Admission chest X-ray.
Blood chemistry showed decrease in troponin and BNP (hsTn 709 ng/mL; CK-MB 1.53 ng/mL; WBC 8013 RBC 3.33 × 106, Hb 10.1, Plt 302000, AST 10, Tot Proteins 7, Creat 1.37 mg/dL; Gluc 209 mg/dL; BNP 729 pg/dL). EKG and chest X-ray after treatment are showed in Figures 3 and 4. Echocardiographic examination before discharge showed: left ventricle (LV): mild end-diastolic volume and wall thickness increase; mild reduction in global systolic function (EF 46%) with akinesis of apex and inferior wall, mild pulmonary hypertension (PAPs 32 mmHg), and mild mitral regurgitation.
Discharge EKG.
Discharge chest X-ray.
At a follow-up visit on October 16, the patient was well compensated, with normal BP values (135/70 mmHg) and saturation sO2 97%. Normal breath sounds at basal fields, no crackles. Regular heart rhythm; normal S1–2, holosystolic murmur at apex.
Blood chemistry showed hsTn 110 ng/mL; WBC 6066 RBC 3.41 × 106, Hb 10.3, Plt 242000, AST 15, Tot Proteins 6.4, Creat 1.51 mg/dL; Gluc 123 mg/dL; BNP 461 pg/dL.
As of today, the patient remains asymptomatic with the following therapy: valsartan/ hydrochlorothiazide 80/12.5 mg; dabigatran 150 mg b.i.d.; atorvastatin 20 mg; omeprazole 20 mg; metformin 500 mg trid; isosorbide dinitrate 20 mg trid, trimetazidine 20 mg trid; furosemide 25 mg.
Discussion
This is an impressive example of how far the so-called ‘real world’ of Cardiology can be from Guidelines recommendations.
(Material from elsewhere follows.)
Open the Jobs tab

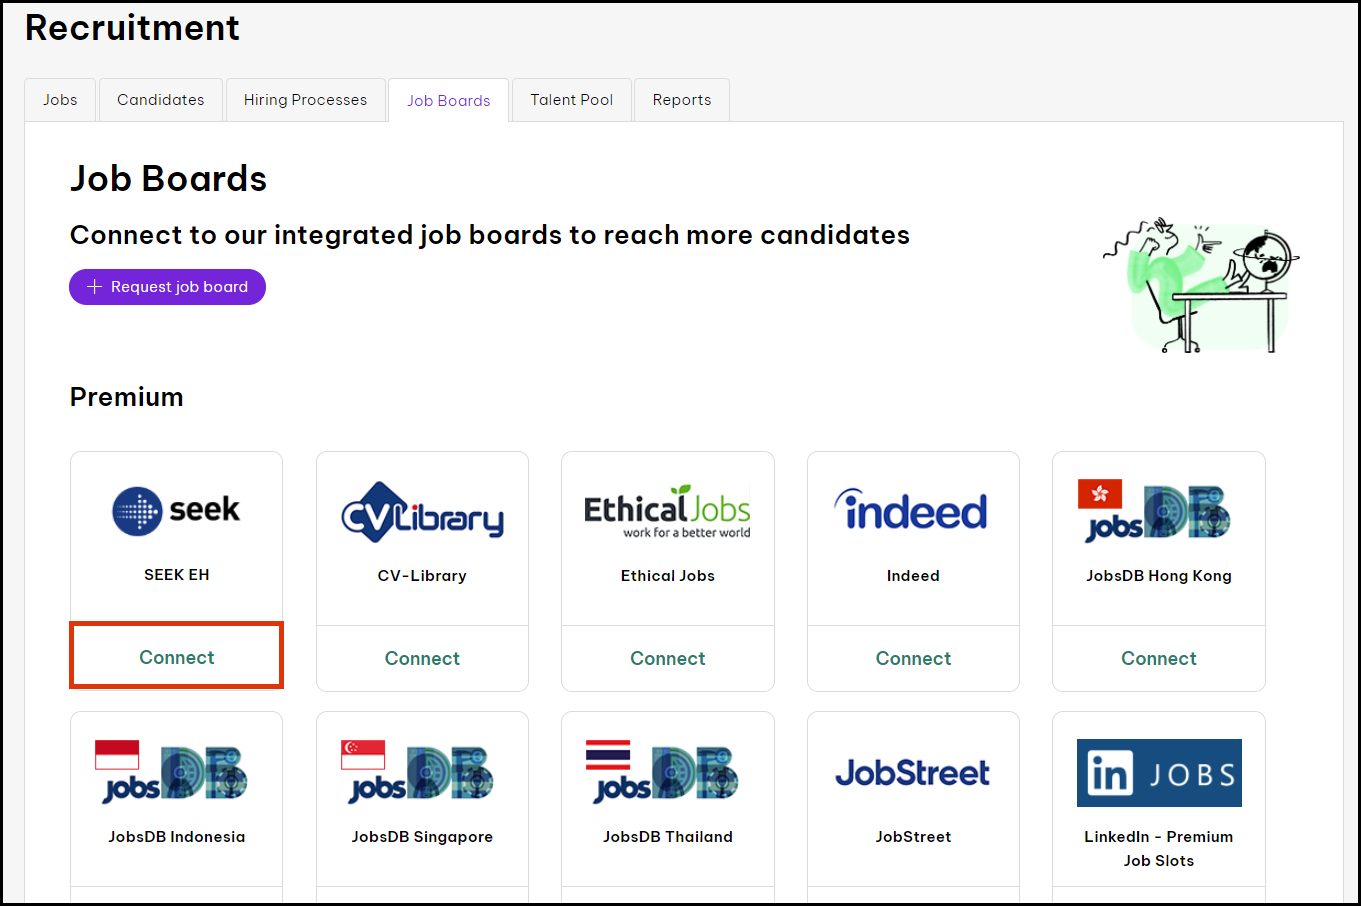[60, 100]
Since year 2000, this patient underwent five invasive coronary angiography, four revascularization procedures, six stress echocardiograms, and a bicameral PM implantation. Most of these treatments were not recommended according to current guidelines.1,2 To mention some, the first PCI procedure was performed in a patient receiving no antianginal medication, repeat PCI procedures were performed in the absence of any symptom, beta-blockers were recommended for a presumed heart failure with an EF > 40%, a PM was implanted for a iatrogenic A–V block. And some of these treatments were associated with serious complications, including occlusive coronary dissection, late stent thrombosis, worsening LV function, and high degree A–V block.
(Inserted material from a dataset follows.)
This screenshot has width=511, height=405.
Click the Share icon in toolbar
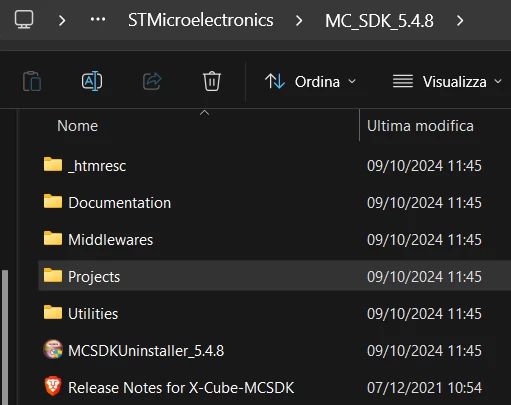(x=152, y=81)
The question is how exceptional is this case or how ‘normal’. In cardiology meetings, Clinical Cardiologists, Electrophysiologists, and Interventional Cardiologists are frequently encouraged to follow guidelines and to practice ‘evidence-based medicine’. Are these recommendations applied to daily practice? Beyond this extreme case, available data are discouraging. Almost half the patients undergoing elective PCI in the USA, are reported to be taking no antianginal medication and not to have documented myocardial ischaemia. PCI procedures are reported to cause complications3 (Table 1), which could not be considered as ‘minor’, especially in cases, in which the procedure is not relevant (Table 1B). So, when undertaking one, it should be certain, that the benefits prevail the risk appropriateness criteria and restrictions to reimbursement have been introduced in the USA that have cut down on the number useless procedures, but in most countries no such control exist and decisions are left to the discretion of the treating physician.
Some thought should be given to the ‘real world’ of Cardiology to prevent that seeing a Cardiologist becomes a risk factor.
Consent statement
The patient consent to report the case has been obtained.
Conflict of interest: none declared. The authors didn’t receive any financial support in terms of honorarium by Servier for the supplement articles.